### Work to complete
Restate word for word the lines below, from the one containing "This screenshot has width=1368, height=780." through the final line, with no pictures included.
*** Opening Provided records ***
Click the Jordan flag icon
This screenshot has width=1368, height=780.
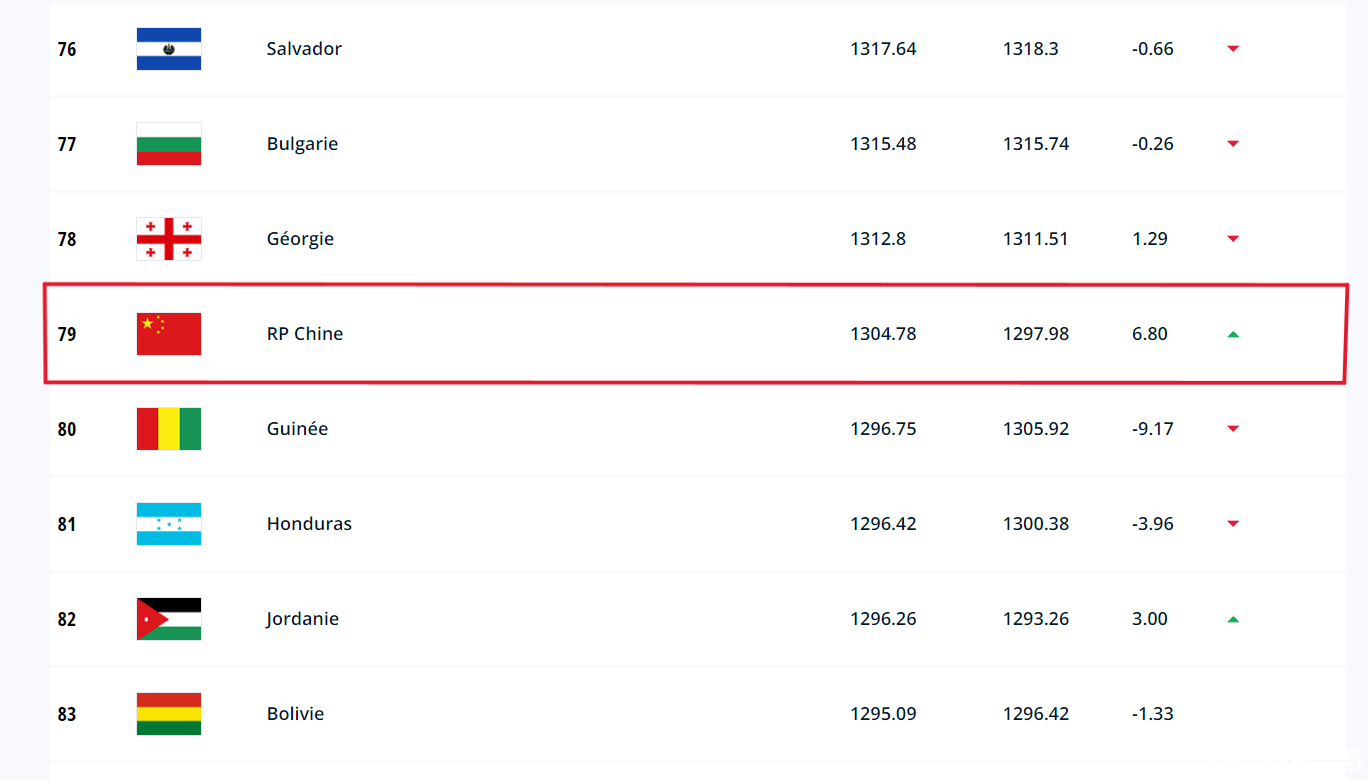pos(169,619)
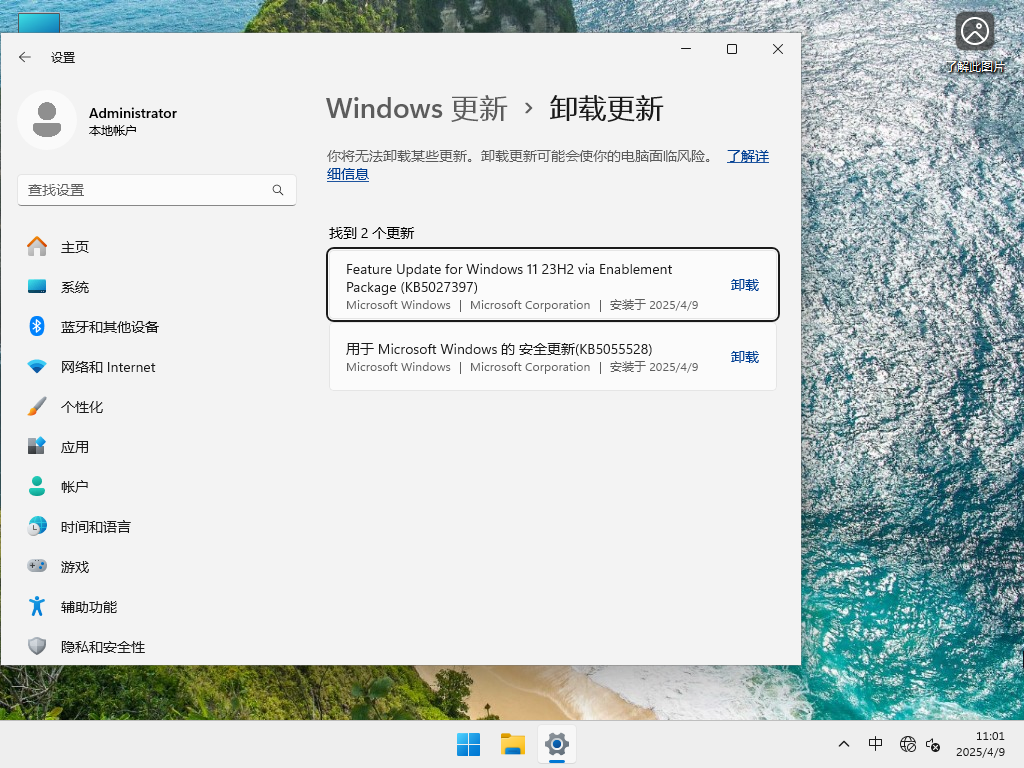The height and width of the screenshot is (768, 1024).
Task: Open 时间和语言 settings
Action: (x=93, y=527)
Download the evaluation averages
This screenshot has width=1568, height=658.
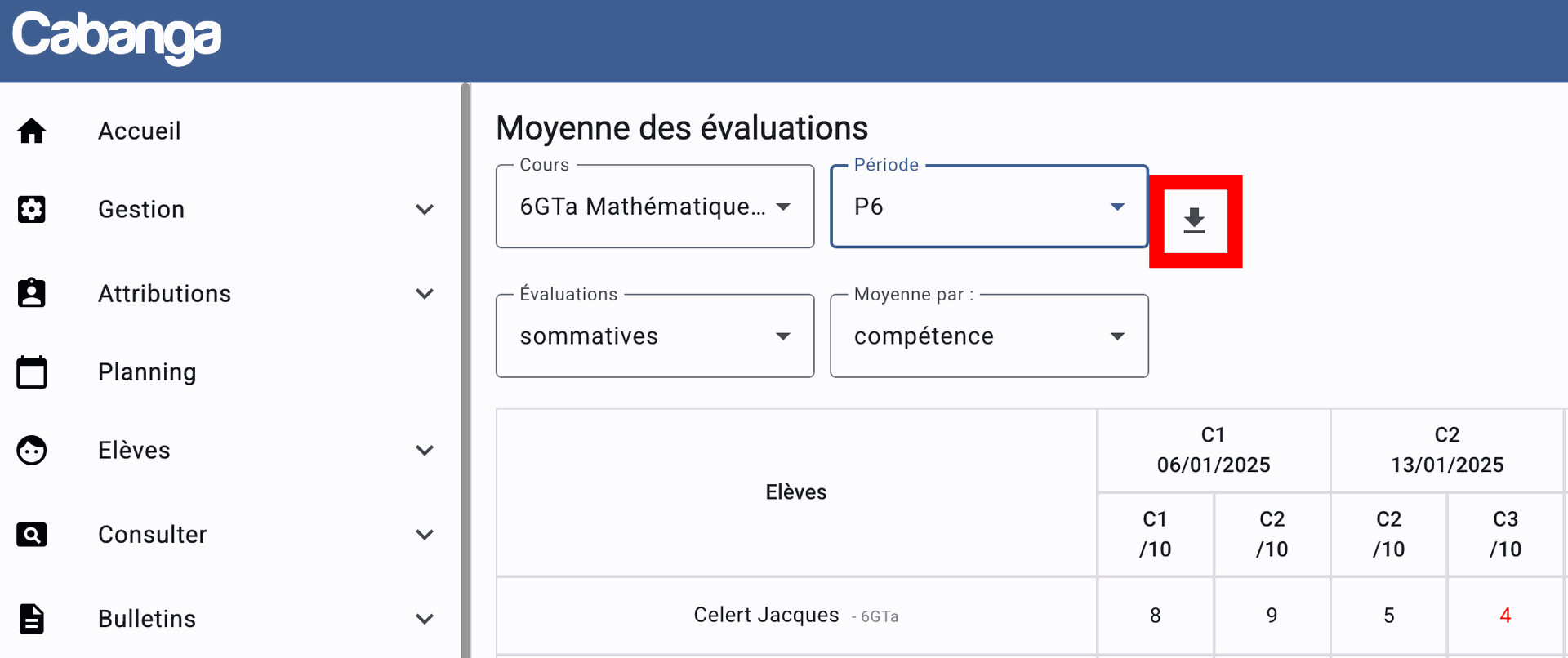[1195, 220]
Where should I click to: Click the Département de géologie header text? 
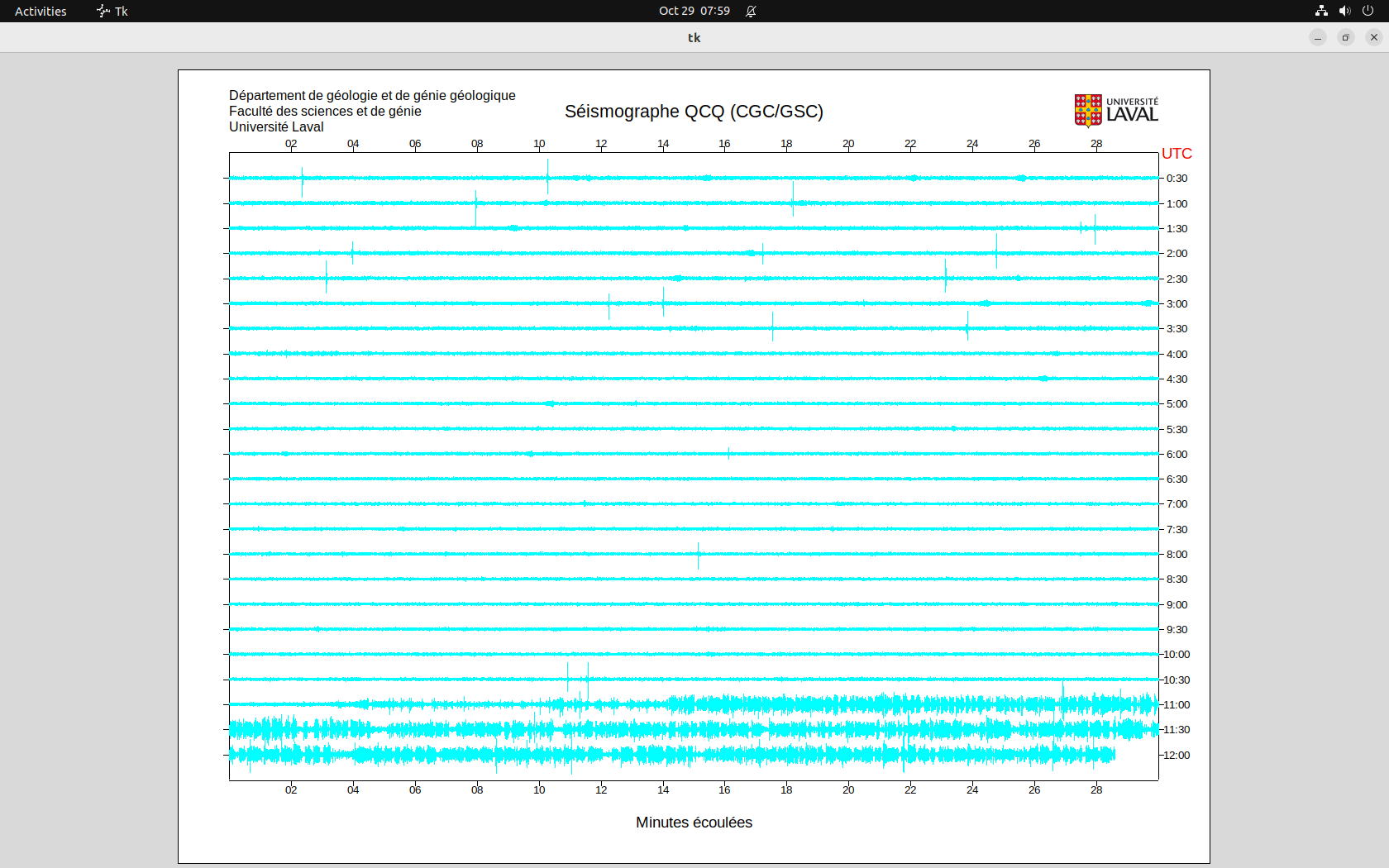coord(372,95)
*** Closing Provided records ***
### Exercise response
This screenshot has width=1368, height=780.
pos(169,619)
The height and width of the screenshot is (768, 1024).
Task: Open 时间和语言 settings
Action: (x=93, y=527)
Download the evaluation averages
This screenshot has width=1568, height=658.
[1195, 220]
Where should I click to: Click the Département de géologie header text? 
coord(372,95)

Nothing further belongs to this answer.